Published online by Cambridge University Press: 22 September 2009
“When a people has achieved a state of equilibrium and maturity,” Durkheim observed in his seventh lecture on moral education, “when the various social functions, at least temporarily, are articulated in an ordered fashion, when the collective sentiments in their essentials are incontestable for the great majority of people, then the preference for rule and order is naturally preponderant.” It was this moral situation, for example, that had characterized Rome under Augustus, and France under Louis XIV. By contrast, “in times of flux and change, the spirit of discipline cannot preserve its moral vigor since the prevailing system of rules is shaken, at least in some of its parts. At such times, it is inevitable that we feel less keenly the authority of a discipline that is, in fact, attenuated” (1961: 100–1).
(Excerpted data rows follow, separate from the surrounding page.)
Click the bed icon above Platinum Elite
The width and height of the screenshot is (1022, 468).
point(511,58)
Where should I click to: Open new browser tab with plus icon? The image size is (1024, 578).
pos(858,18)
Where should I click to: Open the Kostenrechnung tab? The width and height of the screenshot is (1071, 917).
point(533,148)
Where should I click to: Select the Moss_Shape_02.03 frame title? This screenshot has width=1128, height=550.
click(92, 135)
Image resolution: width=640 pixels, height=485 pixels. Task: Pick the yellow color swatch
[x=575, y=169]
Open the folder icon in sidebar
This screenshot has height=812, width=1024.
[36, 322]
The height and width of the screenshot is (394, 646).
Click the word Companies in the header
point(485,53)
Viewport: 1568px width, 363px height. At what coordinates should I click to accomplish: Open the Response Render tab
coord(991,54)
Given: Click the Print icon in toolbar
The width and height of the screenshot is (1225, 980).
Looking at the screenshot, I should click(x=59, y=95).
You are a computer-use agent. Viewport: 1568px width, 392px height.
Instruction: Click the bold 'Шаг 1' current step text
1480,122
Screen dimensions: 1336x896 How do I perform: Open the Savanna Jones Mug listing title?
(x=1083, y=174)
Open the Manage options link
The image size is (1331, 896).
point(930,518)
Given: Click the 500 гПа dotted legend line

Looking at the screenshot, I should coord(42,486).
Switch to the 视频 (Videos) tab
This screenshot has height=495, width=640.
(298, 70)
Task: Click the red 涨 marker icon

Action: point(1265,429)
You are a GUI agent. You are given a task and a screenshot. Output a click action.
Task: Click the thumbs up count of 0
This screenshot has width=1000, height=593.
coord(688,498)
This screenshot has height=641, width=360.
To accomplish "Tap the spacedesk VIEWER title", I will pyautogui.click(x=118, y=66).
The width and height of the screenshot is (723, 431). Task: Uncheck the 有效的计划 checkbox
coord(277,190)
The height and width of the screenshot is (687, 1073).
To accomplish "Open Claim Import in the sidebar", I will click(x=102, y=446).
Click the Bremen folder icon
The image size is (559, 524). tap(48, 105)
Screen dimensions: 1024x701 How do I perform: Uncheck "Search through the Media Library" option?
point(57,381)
Durkheim had no illusions about the type of society or historical period in which he was living: “Now,” he emphasized, “we are going through precisely one of these critical phases. Indeed, history records no crisis as serious as that in which European societies have been involved for more than a century. Collective discipline in its traditional form has lost its authority, as the divergent tendencies troubling the public conscience and the resulting general anxiety demonstrate. Consequently, the spirit of discipline itself has lost its ascendancy” (1961: 101). As we shall see, this was the problem for which Durkheim's solution was social realism.